• Required work: Below are some entries; can you quote all of them exactly?
---
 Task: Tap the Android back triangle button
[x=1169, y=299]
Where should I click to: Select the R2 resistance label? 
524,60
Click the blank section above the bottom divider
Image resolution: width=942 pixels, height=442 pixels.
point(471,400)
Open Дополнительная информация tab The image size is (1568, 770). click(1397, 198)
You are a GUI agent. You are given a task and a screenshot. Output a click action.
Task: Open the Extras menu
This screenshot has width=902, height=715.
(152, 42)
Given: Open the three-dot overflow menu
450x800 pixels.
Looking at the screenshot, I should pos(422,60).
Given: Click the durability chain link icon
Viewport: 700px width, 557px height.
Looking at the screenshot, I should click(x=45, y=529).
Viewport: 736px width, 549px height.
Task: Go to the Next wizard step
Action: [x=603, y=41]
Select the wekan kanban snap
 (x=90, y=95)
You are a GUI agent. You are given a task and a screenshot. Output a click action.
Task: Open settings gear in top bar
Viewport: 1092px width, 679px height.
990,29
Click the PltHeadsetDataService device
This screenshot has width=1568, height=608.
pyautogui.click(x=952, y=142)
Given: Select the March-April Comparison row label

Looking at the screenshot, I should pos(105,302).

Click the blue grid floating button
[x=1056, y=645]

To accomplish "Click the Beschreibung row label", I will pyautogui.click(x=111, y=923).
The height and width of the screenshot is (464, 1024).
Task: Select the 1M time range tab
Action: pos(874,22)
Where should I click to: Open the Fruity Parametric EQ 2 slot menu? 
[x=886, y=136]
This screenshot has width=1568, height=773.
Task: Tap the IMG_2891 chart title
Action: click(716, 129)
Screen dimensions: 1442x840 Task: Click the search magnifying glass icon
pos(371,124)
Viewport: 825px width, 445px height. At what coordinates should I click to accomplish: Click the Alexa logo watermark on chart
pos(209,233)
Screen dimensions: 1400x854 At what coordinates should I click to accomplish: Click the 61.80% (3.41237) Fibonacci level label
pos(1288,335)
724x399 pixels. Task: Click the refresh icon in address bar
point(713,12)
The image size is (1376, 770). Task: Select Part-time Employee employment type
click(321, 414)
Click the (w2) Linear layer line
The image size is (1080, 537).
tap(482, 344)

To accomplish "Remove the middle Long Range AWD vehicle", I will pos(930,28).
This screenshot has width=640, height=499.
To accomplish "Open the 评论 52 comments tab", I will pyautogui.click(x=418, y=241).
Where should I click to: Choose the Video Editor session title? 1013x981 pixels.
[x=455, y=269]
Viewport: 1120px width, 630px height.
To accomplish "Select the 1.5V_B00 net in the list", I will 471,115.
---
• Answer below:
 Task: Tap the Android back triangle button
[x=1169, y=299]
Where should I click to: Select the R2 resistance label? 
524,60
Click the blank section above the bottom divider
Image resolution: width=942 pixels, height=442 pixels.
point(471,400)
Open Дополнительная информация tab The image size is (1568, 770). click(1397, 198)
You are a GUI agent. You are given a task and a screenshot. Output a click action.
Task: Open the Extras menu
This screenshot has width=902, height=715.
(152, 42)
Given: Open the three-dot overflow menu
450x800 pixels.
Looking at the screenshot, I should pos(422,60).
Given: Click the durability chain link icon
Viewport: 700px width, 557px height.
Looking at the screenshot, I should click(x=45, y=529).
Viewport: 736px width, 549px height.
Task: Go to the Next wizard step
Action: [x=603, y=41]
Select the wekan kanban snap
 (x=90, y=95)
You are a GUI agent. You are given a task and a screenshot. Output a click action.
Task: Open settings gear in top bar
Viewport: 1092px width, 679px height.
990,29
Click the PltHeadsetDataService device
This screenshot has width=1568, height=608.
pyautogui.click(x=952, y=142)
Given: Select the March-April Comparison row label

Looking at the screenshot, I should pos(105,302).

Click the blue grid floating button
[x=1056, y=645]

To accomplish "Click the Beschreibung row label", I will pyautogui.click(x=111, y=923).
The height and width of the screenshot is (464, 1024).
Task: Select the 1M time range tab
Action: pos(874,22)
Where should I click to: Open the Fruity Parametric EQ 2 slot menu? 
[x=886, y=136]
This screenshot has width=1568, height=773.
Task: Tap the IMG_2891 chart title
Action: click(716, 129)
Screen dimensions: 1442x840 Task: Click the search magnifying glass icon
pos(371,124)
Viewport: 825px width, 445px height. At what coordinates should I click to accomplish: Click the Alexa logo watermark on chart
pos(209,233)
Screen dimensions: 1400x854 At what coordinates should I click to accomplish: Click the 61.80% (3.41237) Fibonacci level label
pos(1288,335)
724x399 pixels. Task: Click the refresh icon in address bar
point(713,12)
The image size is (1376, 770). Task: Select Part-time Employee employment type
click(321, 414)
Click the (w2) Linear layer line
The image size is (1080, 537).
tap(482, 344)

To accomplish "Remove the middle Long Range AWD vehicle", I will pos(930,28).
This screenshot has width=640, height=499.
To accomplish "Open the 评论 52 comments tab", I will pyautogui.click(x=418, y=241).
Where should I click to: Choose the Video Editor session title? 1013x981 pixels.
[x=455, y=269]
Viewport: 1120px width, 630px height.
To accomplish "Select the 1.5V_B00 net in the list", I will 471,115.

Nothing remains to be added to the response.